Hinted by its name, cu_cat is our GPU-accelerated open source fork of the popular CPU Python library dirty_cat. Like dirty_cat, cu_cat makes it easy to convert messy dataframes filled with numbers, strings, and timestamps into numeric feature columns optimized for AI models. It adds interoperability for GPU dataframes and replaces key kernels and algorithms with faster and more scalable GPU variants. Even on low-end GPUs, we are now able to tackle much larger datasets in the same amount of time – or for the first time! – with end-to-end pipelines. We typically save time with 3-5X speedups and will even see 10X+, to the point that the more data you encode, the more time you save!

What can cu-cat NOT do?

Since cu_cat is limited to CUDF/CUML dataframes, it is not a drop-in replacement for dirty_cat. While it can also fallback to CPU, it is also not a drop-in replacement for the CPU-based dirty_cat, and we are not planning to make it one.
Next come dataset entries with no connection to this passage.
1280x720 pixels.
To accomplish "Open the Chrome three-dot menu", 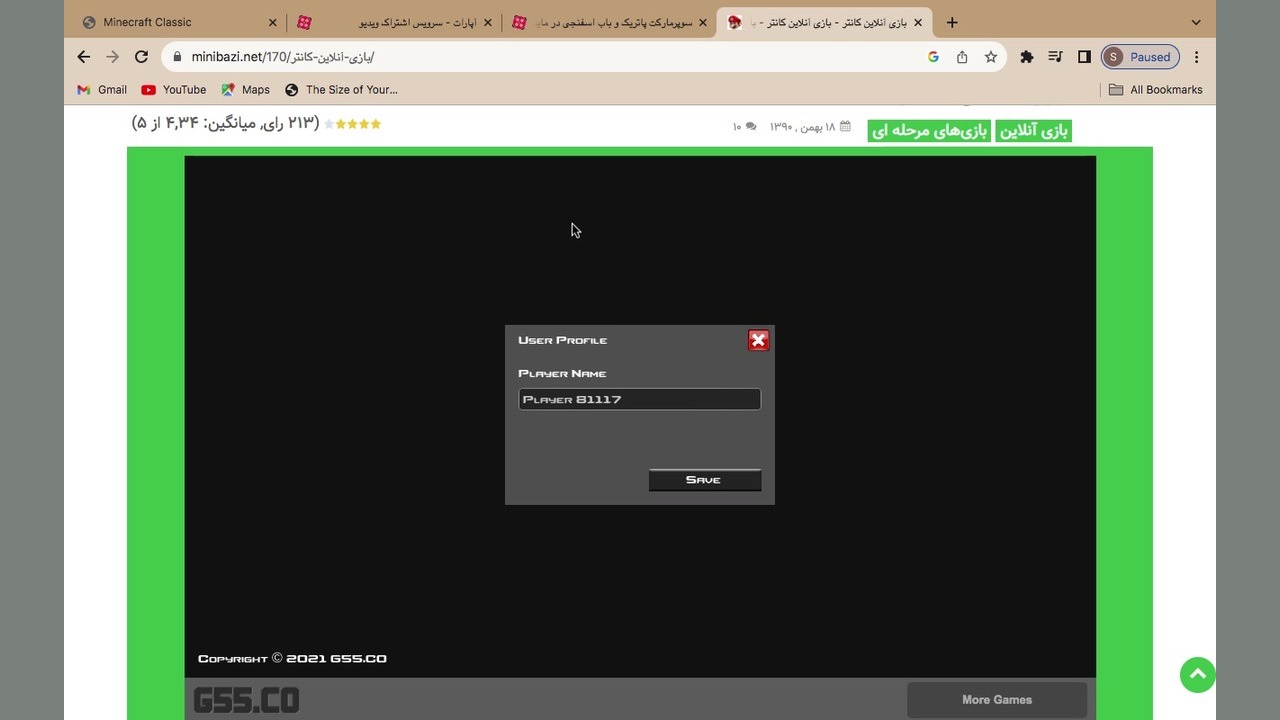I will (1196, 57).
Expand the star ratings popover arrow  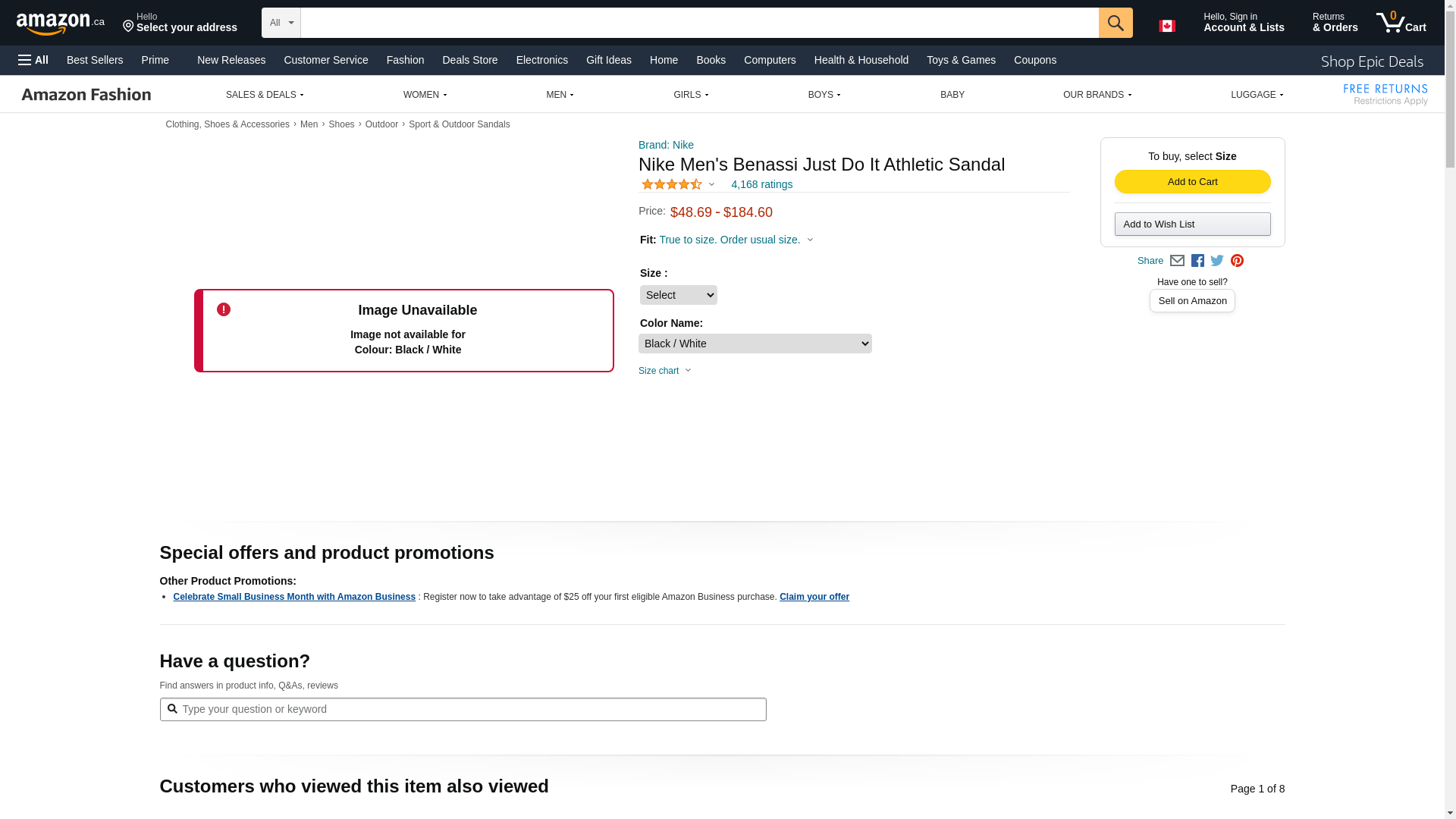[711, 184]
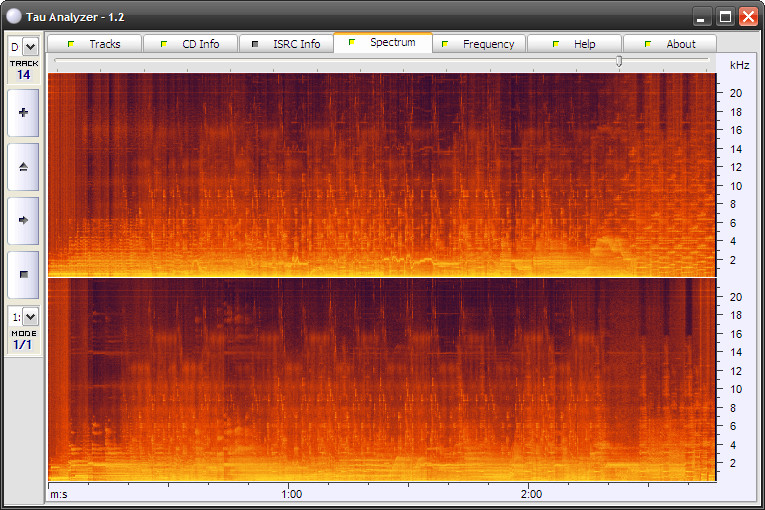
Task: Switch to the Tracks tab
Action: (x=94, y=44)
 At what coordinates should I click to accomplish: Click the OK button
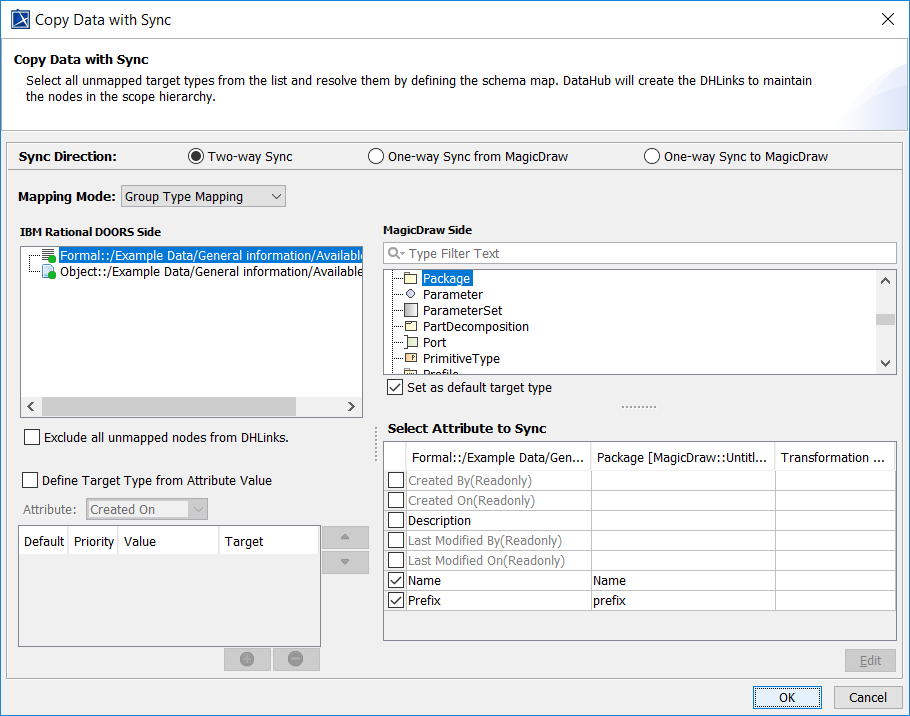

We developed this library to accelerate our own graphistry end-to-end pipelines, and as such it is only TableVectorizer and GapEncoder which have been optimized to take advantage of a GPU speed boost.

Similarly, cu_cat requires pandas or cudf input numpy array can be featurized but cannot be UMAP-ed since they lack index, and are thus not supported.

What degree of speed boost can I expect with cu-cat, compared to dirty-cat or similar CPU feature encoders?

We have routinely experienced boosts of 2x on smaller datasets to 10x and more as one scales data into millions of features (features roughly equates to unique elements in rows x columns). One can observe this in the video above, demonstrated in the following plots:

There is an inflection point when overhead of transing data to GPU is offset by speed boost, as we can see here. The axis represent unique features being inferred.

small

As we can see, with scale the divergence in speed is obvious.

cu_cat scaling

However, this graph does not mean to imply the trend goes on forever, as currently cu-cat is single GPU and cannot batch (as the transfer cost is too much for our current needs), and thus each dataset, and indeed GPU + GPU memory, is unique, and thus these plots are meant merely for demonstrative purposes. GPU = colab T4 + 15gb mem and colab CPU + 12gb memory

Startup Code demonstrating speedup:

! pip install cu-cat dirty-cat
from time import time
from cu_cat._table_vectorizer import TableVectorizer as cu_TableVectorizer
from dirty_cat._table_vectorizer import TableVectorizer as dirty_TableVectorizer
from sklearn.datasets import fetch_20newsgroups
n_samples = 2000  # speed boost improves as n_samples increases, to the limit of gpu mem

news, _ = fetch_20newsgroups(
    shuffle=True,
    random_state=1,
    remove=("headers", "footers", "quotes"),
    return_X_y=True,
)

news = news[:n_samples]
news=pd.DataFrame(news)
table_vec = cu_TableVectorizer()
t = time()
aa = table_vec.fit_transform((news))
ct = time() - t
# if deps.dirty_cat:
t = time()
bb = dirty_TableVectorizer().fit_transform(news)
dt = time() - t
print(f"cu_cat: {ct:.2f}s, dirty_cat: {dt:.2f}s, speedup: {dt/ct:.2f}x")
>>> cu_cat: 58.76s, dirty_cat: 84.54s, speedup: 1.44x

Enhanced Code using Graphistry:

# !pip install graphistry[ai] ## future releases will have this by default
!pip install git+https://github.com/graphistry/pygraphistry.git@dev/depman_gpufeat

import cudf
import graphistry
df = cudf.read_csv(...)
g = graphistry.nodes(df).featurize(feature_engine='cu_cat')
print(g._node_features.describe()) # friendly dataframe interfaces
g.umap().plot() # ML/AI embedding model using the features

Example notebooks

Hello cu-cat notebook goes in-depth on how to identify and deal with messy data using the cu-cat library.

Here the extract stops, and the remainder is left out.